Thank you so very much for this contribution. You've saved my bacon!

ExtCalendar Security Release (0.9.2)

[RobinH]

Hi all,

I just stumbled into another problem. I am using the minical-module on the frontpage. When I click on a date in the minical the page which comes up tells me I don't have rights to view and have to login first.

On the other hand, when I click the menu-item for my calendar and the calendar is showing I can click in the minical without getting the notice. In other words minical works when viewing the calendar but without the calendar it is not.

URL = whiskypassion

Whew!  Leon, I was able to emulate this problem, then couldn't get rid of it!!!  Thanks to David for saving my bacon.  Here's what I had, and you see if you can follow this logic (it might be illogic . . lol) and maybe be able to come to a conclusion on your issue.

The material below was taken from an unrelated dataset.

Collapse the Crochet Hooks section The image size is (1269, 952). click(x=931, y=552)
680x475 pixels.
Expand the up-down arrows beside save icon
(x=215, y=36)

First, after proofing extcal and minical, I added a menu item for a component under usermenu for Calendar.  I first had that as a public function, and my minical and this usercal both worked fine.  Then I made the usercal a registered access item, and blammo... I get the error you indicated above.  So, thinks I, I'll delete that menu item and all will be well... NOT... I deleted it, but didn't reset it to public first.  I kept getting this error even though it was deleted.  So i uninstalled and reinstalled both the component and the module. Was near to pulling out my hair when David chimed in with his valuable comment:  "Did you empty your trash?".... NO WAY, it can't be that easy???

Well, went back into admin, home, trash, menu items, and deleted them (of which there were several) and now all is good.  Egads I'm glad David's around!!!!!!

Hope this works for you!

Message from your old Uncle Robin - remember boys and girls, to empty your trash when you're through!!!